Sabtu, 03 Januari 2009

Alam mulai enggan bersahabat dengan kita??


Aku duduk di teras rumah sore itu, titik-titik air jatuh melewati atap seng yang bergelombang. Panas terik matahari siang tadi rupanya menginginkan gerimis. Suhu dinginpun terasa menghapus bumi seketika. Aku menatap hamparan empang yang ada di depan rumah, rumah kayu panggung yang sederhana dan berjasa sebagai tempat peristirahatan para peneliti maupun pekerja empang yang lelah seusai bergelut dengan tanah, air dan ikannya. Tanah pematang yang seolah-olah angkuh menahan air yang ada di dalam empang memberikan harapan besar untuk kehidupan ikan. Air yang begitu tenang seolah-olah bersahabat, namun menyimpan misteri yang begitu besar bagi kami peneliti. Kembali aku menolehkan haluan wajahku sedikit ke kanan, tepatnya pada petakan empang yang lain. Di sana terlihat instalasi bambu yang berwarna kuning akibat terpaan matahari dan termakan waktu, cukup sederhana. Beberapa keranjang kotak pemeliharaan kepiting yang setengah terendam ke dalam air. Airnya pun terlihat tenang dan sama dengan empang depan rumah.

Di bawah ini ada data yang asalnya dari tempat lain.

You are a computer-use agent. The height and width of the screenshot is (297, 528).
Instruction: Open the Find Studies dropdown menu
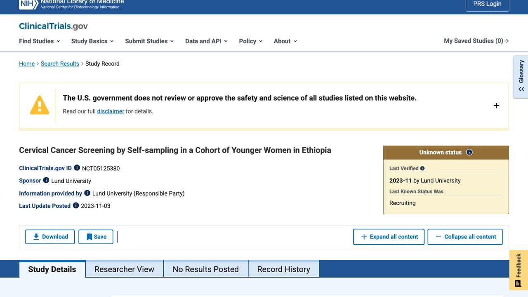click(x=40, y=41)
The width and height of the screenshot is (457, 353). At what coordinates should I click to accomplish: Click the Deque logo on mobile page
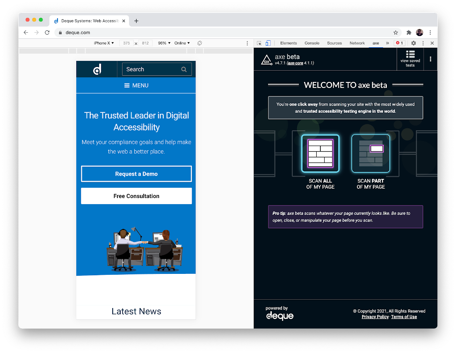(97, 69)
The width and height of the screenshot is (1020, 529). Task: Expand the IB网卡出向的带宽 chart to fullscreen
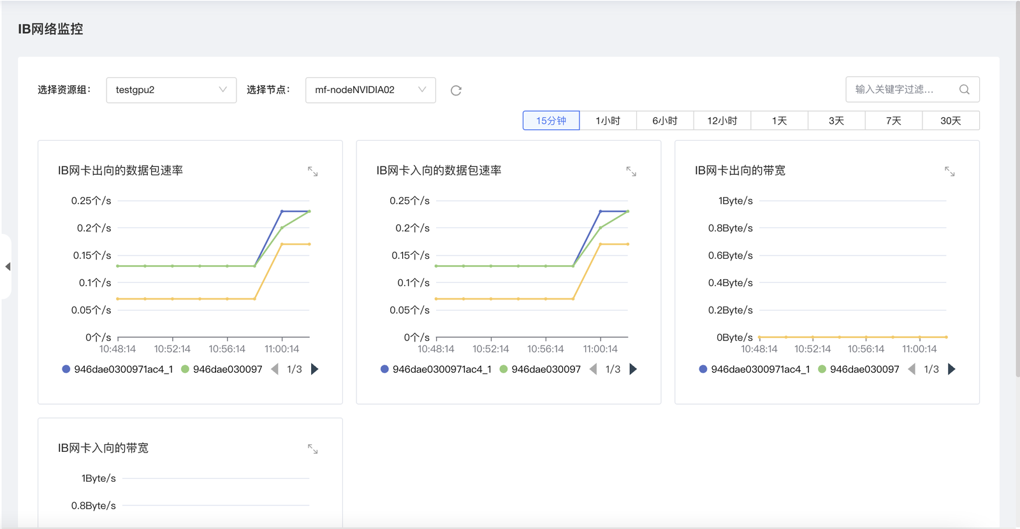949,171
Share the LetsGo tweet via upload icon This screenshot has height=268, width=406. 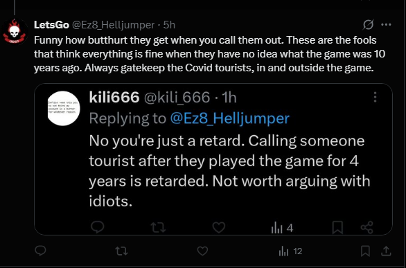coord(386,251)
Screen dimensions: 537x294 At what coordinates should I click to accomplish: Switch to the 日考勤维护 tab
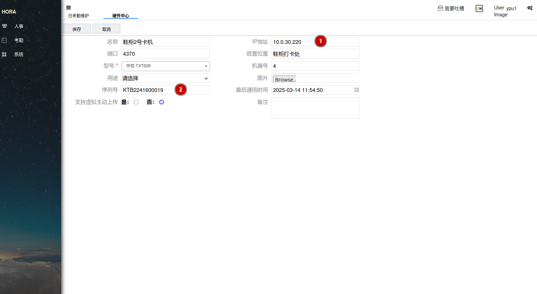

Seketika lamunan Ku buyar, “oh…Akbar bagaimana kepitingmu moltingmikah?, Dg. Somma menyapa dan membuktikan hadirnya. “ seperti biasa Dg. Somma, tenapi nallomo. Adaji mati.” Aku menjawab dengan sedikit berbahasa Makassar dialek Maros. Dg. Somma membersihkan kakinya dengan air kemudian melangkah naik melewati anak tangga kayu. Aku tersenyum kepadanya sebagai bentuk keramahan Ku dan membiarkannya berlalu ke dalam rumah. Terdengar suara lantai papan yang direbahi oleh tubuh Dg. Somma, ternyata Ia mencoba melepas lelah.

Di sore itu, Aku mulai bertanya pada alam ini. Pikiran Ku seakan Ku kerahkan untuk menjawab segudang gundah padanya. Mengapa ala mini seakan sulit diprediksi?, Apakah manusia telah salah dalam kecanggihan teknologi?. Hamparan air yang diam ternyata menyimpan sakit bagi kepiting yang akan diteliti, Air di tempat yang lain menjadi berita yang menyedihkan bagi manusia. Tsunami dan banjir pun dating mendera, angin puting beliung meluluhlantakkan bangunan. Dan baru saja terdengar di kampus merah (baca; unhas) mengenai global warming dan global warning menjadi isu terhangat di kalangan mahasiswa atau akademisi, pun masyarakat dunia.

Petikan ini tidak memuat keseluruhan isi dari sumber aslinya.